18 de julho de 2020 | 03h00
As eleições presidenciais de 2002, que opuseram Luiz Inácio Lula da Silva (PT) e José Serra (PSDB), foram sacudidas por dois crimes – e cada um incomodou uma candidatura. O assassinato do prefeito Celso Daniel, em janeiro, chamou atenção para a cidade paulista de Santo André, um foco de corrupção petista. O outro crime ocorreu num Estado, o Espírito Santo, cujo governador havia sido eleito pelo PSDB. O advogado Marcelo Denadai, que investigava crimes de corrupção, foi morto em abril com três tiros, na Praia da Costa, em Vila Velha.
O assassinato de Denadai foi o auge de um processo de deterioração das instituições capixabas. A corrupção generalizada afastou empresas como a Xerox, que decidiu se retirar do Espírito Santo em 2001. A criminalidade atingiu níveis alarmantes. Os dois principais líderes políticos locais, o governador José Ignácio e o presidente da Câmara, José Carlos Gratz, acabaram condenados pela Justiça numa infinidade de processos.
Passados 18 anos, o Espírito Santo é um Estado com dinheiro em caixa e criminalidade em queda, e foi a unidade da Federação que mais avançou no Ideb, o Índice de Desenvolvimento de Educação Básica, entre 2013 e 2017. Qual a razão do milagre?
A resposta está no livro, ainda inédito, Decadência e Reconstrução, de autoria de Carlos Melo e Milton Seligman, professores do Insper, e da jornalista Malu Delgado. Se fosse possível resumi-la em duas palavras, elas seriam: sociedade civil. Cidadãos capixabas de diferentes áreas e correntes políticas se uniram para resgatar o Estado. Professores universitários e líderes sindicais criaram o fórum Reage Espírito Santo, liderado pelo advogado Agessandro Pereira, da OAB local, e pelo arcebispo de Vitória d. Silvestre Scandian. A eles se juntaram empresários locais, que formaram o movimento Espírito Santo em Ação. (Um trecho do livro inédito está disponível na versão digital da coluna).
Apoiado pelos movimentos, Paulo Hartung foi eleito governador. Sua habilidade política foi essencial para trazer paz a um Estado conflagrado. A capacidade de fazer acordos é inerente ao bom político, assim como a habilidade com as mãos é essencial ao pianista – um político que não gosta de acordos é como um músico que acha melhor tocar piano com os pés.
Na ocasião, Hartung, oriundo do PSDB, pelo qual se elegera prefeito de Vitória, passou por cima da polarização nacional e convidou Lula para uma visita ao Espírito Santo. Lula aceitou, e a parceria entre Estado e governo federal foi essencial no combate à criminalidade e à corrupção.
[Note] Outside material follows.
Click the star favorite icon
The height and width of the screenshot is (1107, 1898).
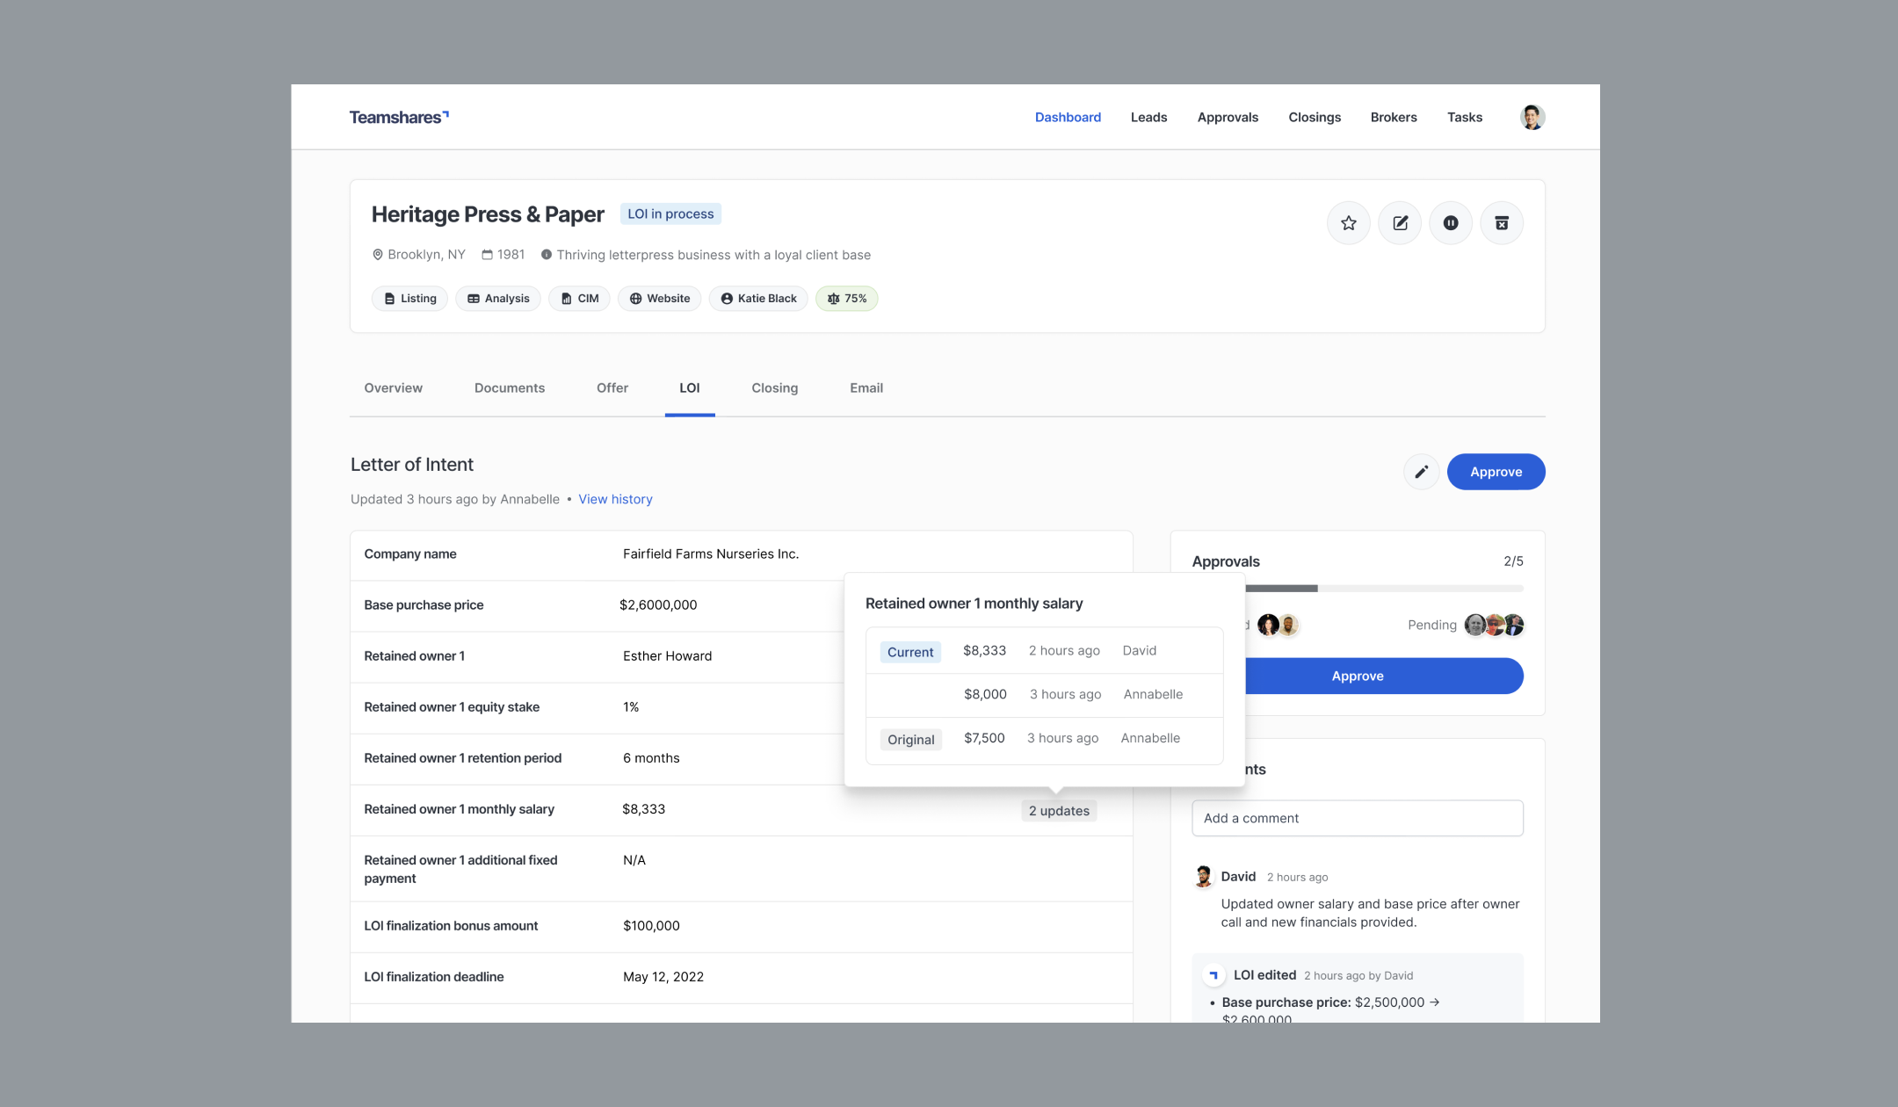[1349, 223]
Hartung, personagem do mini-podcast da semana, hoje está envolvido com outra causa. Ele é um dos coordenadores da mobilização de CEOs para reverter a tragédia na Amazônia, onde o índice de desmatamento aumentou 34% entre agosto de 2018 e julho de 2019. “É necessário combater com firmeza as irregularidades e os crimes ambientais”, diz Hartung, diante de uma queda de 25% dos autos de infração contra tais crimes. Os empresários se juntaram a organizações de defesa da floresta, como o Imazon e o Instituto Clima e Sociedade, e receberam na terça-feira a adesão de ex-ministros da Fazenda de todo o espectro político.
A sociedade civil é o que o Brasil tem de melhor. Cabe a ela inspirar e pressionar o poder público em momentos – como o da crise no Espírito Santo, ou o da tragédia amazônica – em que parece faltar vontade, competência ou senso de urgência.